What about shred(1)?

Posted Oct 14, 2011 3:02 UTC (Fri) by raven667 (subscriber, #5198) [Link]

The choice is clear, yes, use full-disk encryption...Tools like shred are probably not worth your time.

key management

Posted Oct 17, 2011 14:19 UTC (Mon) by jpnp (subscriber, #63341) [Link]

So now you've exchanged a media wiping problem for a key management problem, hardly a panacea.

key management

Posted Oct 17, 2011 21:50 UTC (Mon) by raven667 (subscriber, #5198) [Link]

Maybe not a panacea but a far more understandable and tractable problem.

The alternative is storing everything in the clear and then making bad assumptions about how the underlying technology works so that you can try and fail to wipe the data when required because you don't really control or understand the underlying storage.

What about shred(1)?

Posted Oct 13, 2011 18:09 UTC (Thu) by arjan (subscriber, #36785) [Link]

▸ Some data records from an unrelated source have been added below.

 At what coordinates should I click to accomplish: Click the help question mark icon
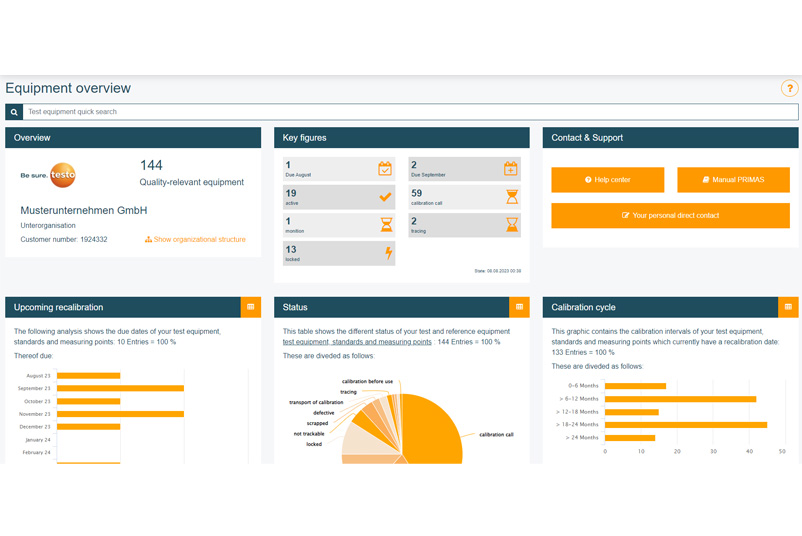(789, 89)

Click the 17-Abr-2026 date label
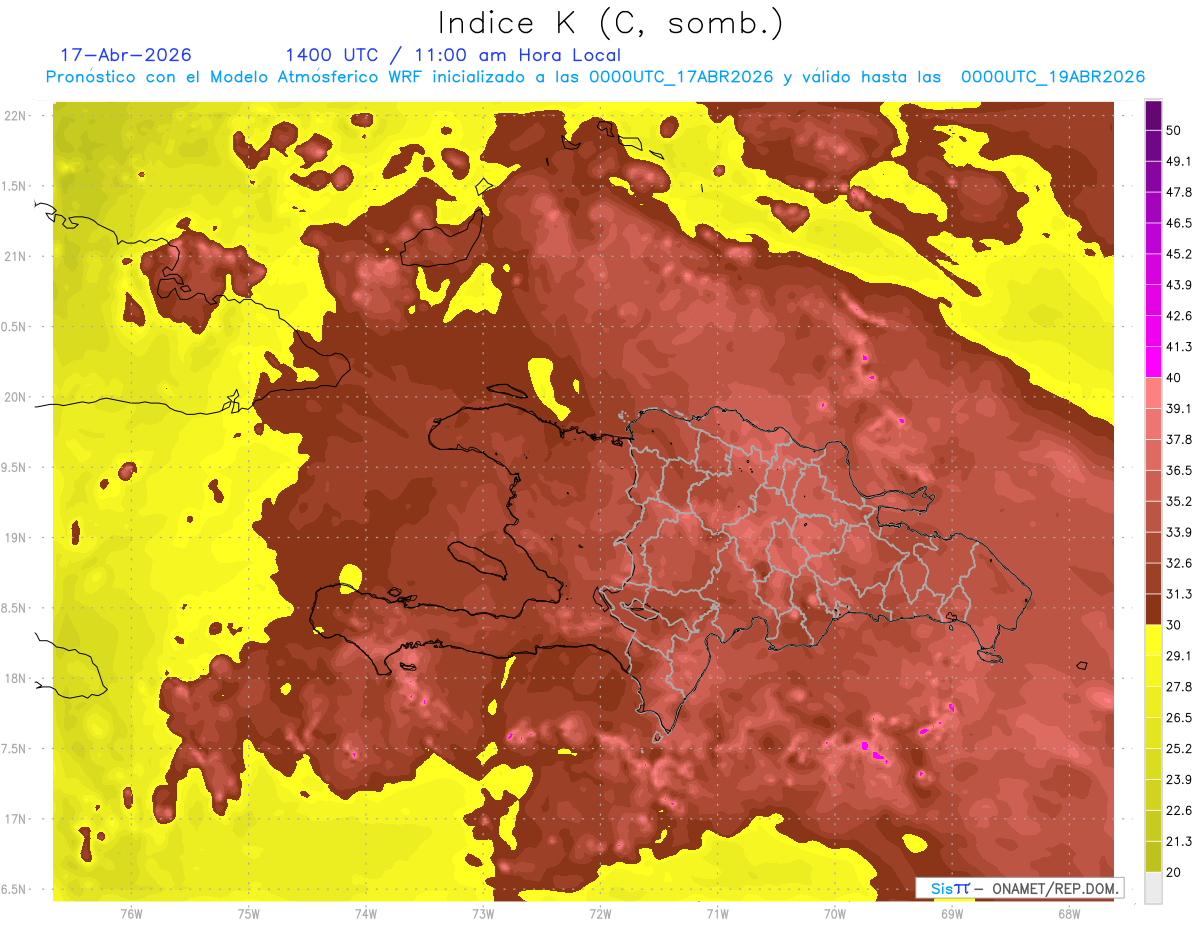point(125,55)
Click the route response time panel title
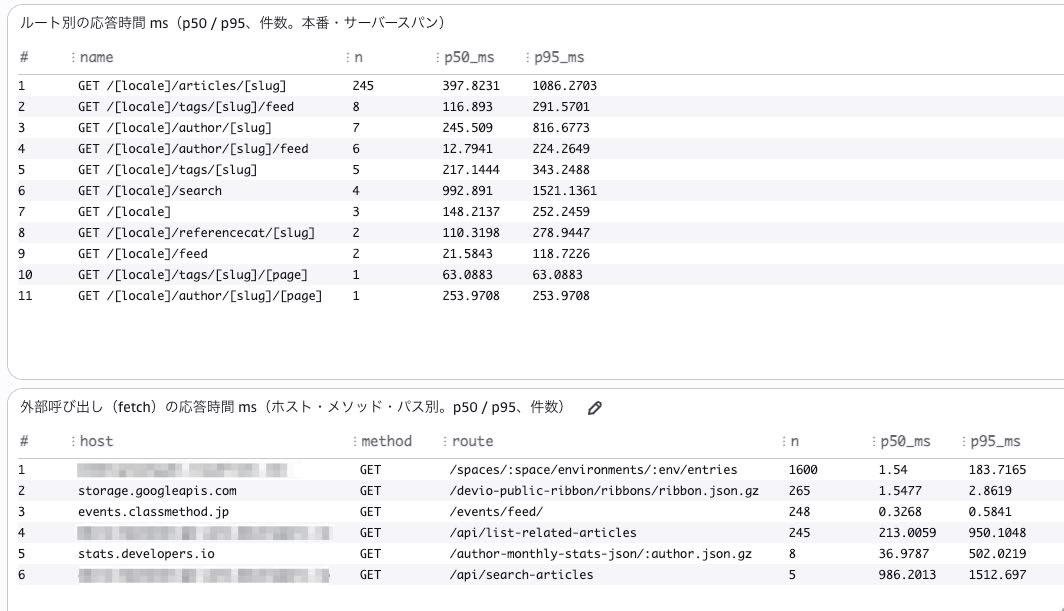Viewport: 1064px width, 611px height. point(232,23)
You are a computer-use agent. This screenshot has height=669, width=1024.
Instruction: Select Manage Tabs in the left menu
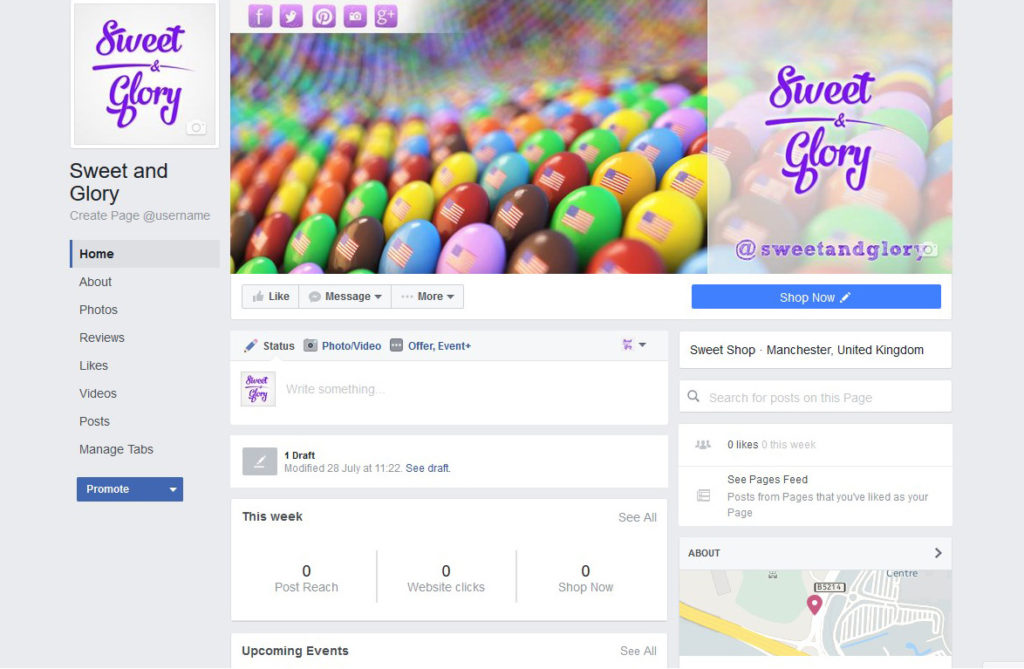(x=116, y=449)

I for one would not be surprised if magnetic disks start to do much more aggressive remapping for the non-bad-sector case to help performance(benchmarks) just in order to compete with SSD's...
so I'd be rather hesitant to declare this "SSD only".

And then there's caches on magnetic disks.. sometimes these are battery/capacitor backed... but they could be flash as well.

The paranoid better encrypt in the higher levels.

Securely deleting files from ext4 filesystems

Posted Oct 13, 2011 21:20 UTC (Thu) by sciurus (subscriber, #58832) [Link]

It'a also worth citing Craig Wright, Dave Kleiman and Shyaam Sundhar R.S.'s Overwriting Hard Drive Data: The Great Wiping Controversy

Securely deleting files from ext4 filesystems

Posted Oct 14, 2011 0:38 UTC (Fri) by njs (guest, #40338) [Link]

Non-paywalled version: http://www.vidarholen.net/~vidar/overwriting_hard_drive_d...

Securely deleting files from ext4 filesystems

Posted Oct 16, 2011 3:04 UTC (Sun) by giraffedata (subscriber, #1954) [Link]

I don't think I'd cite that paper. It is poorly written, from the disorganized presentation of thoughts to the poor grammar (I lost count of the sentences with no verb). That makes it hard to detect the theoretical basis for prior data not being recoverable.

Maybe that doesn't matter because the paper also reports empirical results, with numerical conclusions of the probability of recovering prior data that are insignificantly small. However, amazingly, the paper does not describe the method. I.e. it does not say how the investigators attempted to recover the data. (Maybe that is embedded in the ungrammatical and to me unintelligible sentence, "both drive skew and the bit was read.").

One thing the paper sort of hints at is the reason I believe the conclusion -- that you can't recover prior data from an overwritten disk -- is true. In the quest for greater density of current data, disk drive engineers have squeezed out whatever redundancy used to allow a drive to store both the current data and some of the prior data.